Every line of the data must appear again in the answer, exactly as written.
********
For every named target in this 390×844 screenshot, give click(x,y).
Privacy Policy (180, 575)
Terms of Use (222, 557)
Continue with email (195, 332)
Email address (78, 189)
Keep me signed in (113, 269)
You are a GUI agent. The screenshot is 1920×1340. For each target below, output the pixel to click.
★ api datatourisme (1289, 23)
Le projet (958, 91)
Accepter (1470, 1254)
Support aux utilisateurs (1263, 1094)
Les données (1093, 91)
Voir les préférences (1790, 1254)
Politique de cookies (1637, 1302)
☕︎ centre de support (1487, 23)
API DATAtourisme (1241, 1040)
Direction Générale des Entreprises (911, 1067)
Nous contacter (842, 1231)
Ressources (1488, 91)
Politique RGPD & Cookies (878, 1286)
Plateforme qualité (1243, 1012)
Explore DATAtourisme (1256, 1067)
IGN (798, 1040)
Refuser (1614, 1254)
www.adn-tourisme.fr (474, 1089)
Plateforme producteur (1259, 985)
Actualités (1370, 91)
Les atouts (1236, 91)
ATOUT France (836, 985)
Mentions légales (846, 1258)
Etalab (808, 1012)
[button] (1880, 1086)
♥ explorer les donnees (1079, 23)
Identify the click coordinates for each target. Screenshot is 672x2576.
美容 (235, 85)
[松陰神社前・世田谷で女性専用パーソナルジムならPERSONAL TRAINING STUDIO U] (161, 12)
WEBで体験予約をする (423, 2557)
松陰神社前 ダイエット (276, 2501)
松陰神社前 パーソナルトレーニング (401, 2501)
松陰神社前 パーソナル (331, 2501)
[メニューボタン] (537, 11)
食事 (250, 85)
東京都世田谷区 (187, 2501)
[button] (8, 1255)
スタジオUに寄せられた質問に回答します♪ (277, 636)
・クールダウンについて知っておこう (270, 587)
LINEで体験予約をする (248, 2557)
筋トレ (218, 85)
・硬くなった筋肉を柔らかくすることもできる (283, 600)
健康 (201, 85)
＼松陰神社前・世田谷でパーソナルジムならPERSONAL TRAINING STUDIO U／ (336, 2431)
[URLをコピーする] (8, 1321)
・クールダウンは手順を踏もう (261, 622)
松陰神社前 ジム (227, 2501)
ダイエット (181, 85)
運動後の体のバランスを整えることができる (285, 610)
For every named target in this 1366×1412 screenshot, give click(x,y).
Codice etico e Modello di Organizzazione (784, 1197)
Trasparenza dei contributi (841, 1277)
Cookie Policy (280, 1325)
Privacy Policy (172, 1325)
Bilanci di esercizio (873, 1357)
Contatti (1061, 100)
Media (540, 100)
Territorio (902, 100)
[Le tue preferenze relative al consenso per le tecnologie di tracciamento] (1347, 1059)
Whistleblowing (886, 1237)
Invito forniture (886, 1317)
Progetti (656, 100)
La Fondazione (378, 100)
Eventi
********
=== SOLUTION ===
For every named target in this 390×844 screenshot, give click(x,y).
Privacy Policy (180, 575)
Terms of Use (222, 557)
Continue with email (195, 332)
Email address (78, 189)
Keep me signed in (113, 269)
You are a GUI agent. The screenshot is 1920×1340. For each target below, output the pixel to click.
★ api datatourisme (1289, 23)
Le projet (958, 91)
Accepter (1470, 1254)
Support aux utilisateurs (1263, 1094)
Les données (1093, 91)
Voir les préférences (1790, 1254)
Politique de cookies (1637, 1302)
☕︎ centre de support (1487, 23)
API DATAtourisme (1241, 1040)
Direction Générale des Entreprises (911, 1067)
Nous contacter (842, 1231)
Ressources (1488, 91)
Politique RGPD & Cookies (878, 1286)
Plateforme qualité (1243, 1012)
Explore DATAtourisme (1256, 1067)
IGN (798, 1040)
Refuser (1614, 1254)
www.adn-tourisme.fr (474, 1089)
Plateforme producteur (1259, 985)
Actualités (1370, 91)
Les atouts (1236, 91)
ATOUT France (836, 985)
Mentions légales (846, 1258)
Etalab (808, 1012)
[button] (1880, 1086)
♥ explorer les donnees (1079, 23)
Identify the click coordinates for each target. Screenshot is 672x2576.
美容 (235, 85)
[松陰神社前・世田谷で女性専用パーソナルジムならPERSONAL TRAINING STUDIO U] (161, 12)
WEBで体験予約をする (423, 2557)
松陰神社前 ダイエット (276, 2501)
松陰神社前 パーソナルトレーニング (401, 2501)
松陰神社前 パーソナル (331, 2501)
[メニューボタン] (537, 11)
食事 (250, 85)
東京都世田谷区 (187, 2501)
[button] (8, 1255)
スタジオUに寄せられた質問に回答します♪ (277, 636)
・クールダウンについて知っておこう (270, 587)
LINEで体験予約をする (248, 2557)
筋トレ (218, 85)
・硬くなった筋肉を柔らかくすることもできる (283, 600)
健康 (201, 85)
＼松陰神社前・世田谷でパーソナルジムならPERSONAL TRAINING STUDIO U／ (336, 2431)
[URLをコピーする] (8, 1321)
・クールダウンは手順を踏もう (261, 622)
松陰神社前 ジム (227, 2501)
ダイエット (181, 85)
運動後の体のバランスを整えることができる (285, 610)
For every named target in this 1366×1412 screenshot, give click(x,y).
Codice etico e Modello di Organizzazione (784, 1197)
Trasparenza dei contributi (841, 1277)
Cookie Policy (280, 1325)
Privacy Policy (172, 1325)
Bilanci di esercizio (873, 1357)
Contatti (1061, 100)
Media (540, 100)
Territorio (902, 100)
[Le tue preferenze relative al consenso per le tecnologie di tracciamento] (1347, 1059)
Whistleblowing (886, 1237)
Invito forniture (886, 1317)
Progetti (656, 100)
La Fondazione (378, 100)
Eventi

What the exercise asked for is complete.